What is required: The answer must be every line of the records below that holds the word "question".

------ Input for this task ------

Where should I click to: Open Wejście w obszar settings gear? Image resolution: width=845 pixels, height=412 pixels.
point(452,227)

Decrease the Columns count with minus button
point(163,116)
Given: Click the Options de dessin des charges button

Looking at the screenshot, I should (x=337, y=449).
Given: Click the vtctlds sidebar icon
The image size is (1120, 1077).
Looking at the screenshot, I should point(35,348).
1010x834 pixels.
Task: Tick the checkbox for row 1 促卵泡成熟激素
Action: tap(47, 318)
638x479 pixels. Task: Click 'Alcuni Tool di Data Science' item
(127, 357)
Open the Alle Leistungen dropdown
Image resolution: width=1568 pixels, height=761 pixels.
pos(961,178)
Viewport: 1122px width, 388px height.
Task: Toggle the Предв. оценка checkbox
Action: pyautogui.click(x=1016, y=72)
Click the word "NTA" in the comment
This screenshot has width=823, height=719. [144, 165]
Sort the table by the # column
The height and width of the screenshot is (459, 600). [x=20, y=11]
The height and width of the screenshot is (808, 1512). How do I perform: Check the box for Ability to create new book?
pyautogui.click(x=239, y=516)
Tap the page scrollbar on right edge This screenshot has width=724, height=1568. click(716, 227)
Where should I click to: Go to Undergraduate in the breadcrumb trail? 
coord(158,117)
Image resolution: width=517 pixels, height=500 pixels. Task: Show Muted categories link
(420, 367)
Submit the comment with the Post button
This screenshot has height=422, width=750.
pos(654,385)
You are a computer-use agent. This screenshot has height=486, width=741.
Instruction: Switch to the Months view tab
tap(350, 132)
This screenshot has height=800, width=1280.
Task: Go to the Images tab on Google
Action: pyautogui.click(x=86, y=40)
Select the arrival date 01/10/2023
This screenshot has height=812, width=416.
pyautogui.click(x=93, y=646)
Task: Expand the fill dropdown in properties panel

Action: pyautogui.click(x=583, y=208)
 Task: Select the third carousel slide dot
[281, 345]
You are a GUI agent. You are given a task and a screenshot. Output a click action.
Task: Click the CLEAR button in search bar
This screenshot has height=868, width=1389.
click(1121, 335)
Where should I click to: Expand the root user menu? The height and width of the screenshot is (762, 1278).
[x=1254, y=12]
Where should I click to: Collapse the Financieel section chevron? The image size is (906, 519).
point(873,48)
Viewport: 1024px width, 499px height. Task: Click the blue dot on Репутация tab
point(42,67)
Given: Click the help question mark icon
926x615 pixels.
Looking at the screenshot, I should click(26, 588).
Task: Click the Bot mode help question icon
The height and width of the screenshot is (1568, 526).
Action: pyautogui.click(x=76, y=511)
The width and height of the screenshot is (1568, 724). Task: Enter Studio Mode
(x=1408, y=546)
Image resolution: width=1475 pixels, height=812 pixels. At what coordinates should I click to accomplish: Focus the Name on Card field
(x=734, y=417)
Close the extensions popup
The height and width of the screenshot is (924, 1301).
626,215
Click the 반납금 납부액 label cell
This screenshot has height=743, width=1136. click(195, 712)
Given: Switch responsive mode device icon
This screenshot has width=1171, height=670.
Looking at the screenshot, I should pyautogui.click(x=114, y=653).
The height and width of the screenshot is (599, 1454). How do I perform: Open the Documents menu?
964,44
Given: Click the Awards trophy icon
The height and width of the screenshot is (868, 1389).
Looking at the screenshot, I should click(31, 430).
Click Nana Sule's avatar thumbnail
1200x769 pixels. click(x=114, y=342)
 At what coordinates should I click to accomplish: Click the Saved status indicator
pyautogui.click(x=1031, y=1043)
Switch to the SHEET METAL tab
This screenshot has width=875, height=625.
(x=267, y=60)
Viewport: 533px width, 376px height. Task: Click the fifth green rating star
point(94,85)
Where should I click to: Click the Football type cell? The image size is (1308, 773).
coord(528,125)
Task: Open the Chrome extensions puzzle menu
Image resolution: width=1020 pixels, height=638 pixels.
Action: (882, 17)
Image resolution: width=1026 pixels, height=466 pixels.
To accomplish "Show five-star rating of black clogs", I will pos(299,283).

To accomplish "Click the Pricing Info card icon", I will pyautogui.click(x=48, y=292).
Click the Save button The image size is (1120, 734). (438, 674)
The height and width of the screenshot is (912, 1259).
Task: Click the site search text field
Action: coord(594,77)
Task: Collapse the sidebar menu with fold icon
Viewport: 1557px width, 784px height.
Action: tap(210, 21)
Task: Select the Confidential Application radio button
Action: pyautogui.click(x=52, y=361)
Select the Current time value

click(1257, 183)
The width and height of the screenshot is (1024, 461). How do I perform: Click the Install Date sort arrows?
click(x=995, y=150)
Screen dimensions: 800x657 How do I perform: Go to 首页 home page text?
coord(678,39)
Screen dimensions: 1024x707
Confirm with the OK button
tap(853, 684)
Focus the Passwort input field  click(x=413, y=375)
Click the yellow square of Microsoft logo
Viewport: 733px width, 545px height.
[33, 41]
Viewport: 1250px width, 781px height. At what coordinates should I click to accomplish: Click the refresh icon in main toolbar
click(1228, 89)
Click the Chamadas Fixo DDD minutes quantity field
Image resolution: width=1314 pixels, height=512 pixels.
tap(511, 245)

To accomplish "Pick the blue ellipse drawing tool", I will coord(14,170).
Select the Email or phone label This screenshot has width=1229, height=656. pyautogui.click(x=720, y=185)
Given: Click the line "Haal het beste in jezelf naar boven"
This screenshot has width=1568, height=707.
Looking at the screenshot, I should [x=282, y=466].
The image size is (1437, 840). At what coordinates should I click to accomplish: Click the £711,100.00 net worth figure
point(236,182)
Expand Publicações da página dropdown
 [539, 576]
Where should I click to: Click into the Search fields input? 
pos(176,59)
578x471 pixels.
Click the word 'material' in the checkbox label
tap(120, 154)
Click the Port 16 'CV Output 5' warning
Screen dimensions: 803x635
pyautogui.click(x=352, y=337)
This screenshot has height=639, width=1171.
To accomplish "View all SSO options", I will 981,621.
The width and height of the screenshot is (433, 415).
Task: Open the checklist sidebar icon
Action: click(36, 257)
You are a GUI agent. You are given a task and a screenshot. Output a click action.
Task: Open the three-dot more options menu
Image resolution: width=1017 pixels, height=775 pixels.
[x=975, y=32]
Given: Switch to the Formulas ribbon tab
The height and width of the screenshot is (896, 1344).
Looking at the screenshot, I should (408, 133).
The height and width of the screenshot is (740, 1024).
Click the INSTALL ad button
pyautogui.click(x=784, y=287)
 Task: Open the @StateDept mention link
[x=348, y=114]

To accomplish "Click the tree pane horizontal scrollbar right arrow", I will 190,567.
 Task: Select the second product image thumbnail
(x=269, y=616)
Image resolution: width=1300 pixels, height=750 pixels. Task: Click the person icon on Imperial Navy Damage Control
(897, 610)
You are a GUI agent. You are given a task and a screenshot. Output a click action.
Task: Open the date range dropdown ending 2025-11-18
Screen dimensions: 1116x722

------

Response box:
Given: Click the help question mark icon
Task: Click the Bot mode help question icon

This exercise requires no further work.